Это вызвало у всех присутствующих новый взрыв хохота. Даже Хойт улыбнулся, как заметила Шарлотта, взглянув на него уголком глаза Но что тут смешного? Она не могла понять. С ее точки зрения, все происходившее на экране было отвратительно. Ей было тревожно и жалко игроков. Шарлотта понимала, что явно не въезжает в ситуацию. Ведь если разобраться, все эти парни явно из богатых семей. Они достаточно богаты, чтобы платить за учебу и оплачивать все, что им захочется иметь, включая членство в самом престижном студенческом братстве. Кроме того, не дураки же они, на самом деле. Просто так в такой университет, как Дьюпонт, не поступишь. И при этом они нисколько не отличались от ребят из школы Аллегани-Хай. Она посмотрела на Хойта — и у нее в памяти совершенно отчетливо всплыл образ Чаннинга. Какие же все-таки они все одинаковые — молодые парни. Просто зациклены на том, чтобы доказывать свою мужественность, а насилие и агрессия, как они считают, — для этого самый лучший способ. С точки зрения Шарлотты, в этом не было ничего мужественного — как следует относиться, например, к спортсмену, которому сломали ногу? Разве можно его не пожалеть? Оказывается, можно. Посмотреть на этих парней, так они, кажется, только радуются, когда кто-то получает травму. Их это просто заводит. Они ассоциируют себя не с жертвой, а с тем, кто нападает. Шарлотте было не по себе, как-то боязно рядом с ними — и в то же время их общество ее завораживало. Девушка больше не пыталась обманывать себя: вовсе ей не хочется встать и уйти отсюда немедленно. И пришла она сюда совсем не для того, чтобы сказать спасибо, развернуться и удалиться. «Да, что и говорить, прав был мистер Старлинг, — подумала она, — какая уж тут свобода воли. Какие там самостоятельные решения — это мне только кажется. На самом деле я всего лишь камешек, наделенный разумом».

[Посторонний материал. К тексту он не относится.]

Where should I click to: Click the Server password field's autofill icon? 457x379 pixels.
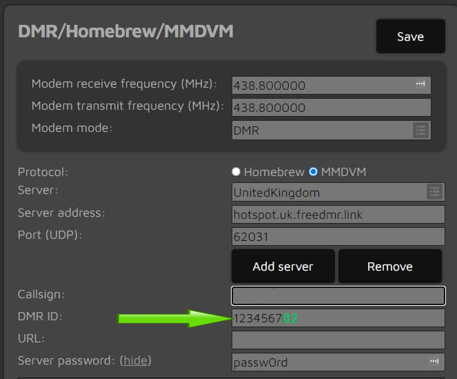(434, 361)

Девушка почувствовала, как кто-то трижды похлопал ее по коленке. Даже не глядя она поняла, что это Хойт. Трижды? Шарлотта попыталась истолковать эту фамильярность как знак внимания к своей персоне. Опять он все время норовит прикоснуться.
Неожиданно все находившиеся в комнате, как один, обернулись к входной двери. Полюбоваться там действительно было на что: на пороге появилась колоритная парочка — очень длинный худощавый парень с высоким лбом — Харрисон! — и девушка-блондинка, намного меньше него ростом, из тех, кого называют «аппетитненькими», в джинсах и свободной, на несколько размеров больше, рубашке.
— А вот и наш Харри-сон! — закричал Бу. — И Джейн-эстер!
— При-ивет, — отозвалась девушка, названная Джейн-эстер, на первом слоге сначала резко повысив голос, а на втором так же резко понизив. Было совершенно ясно, что она тут со всеми знакома.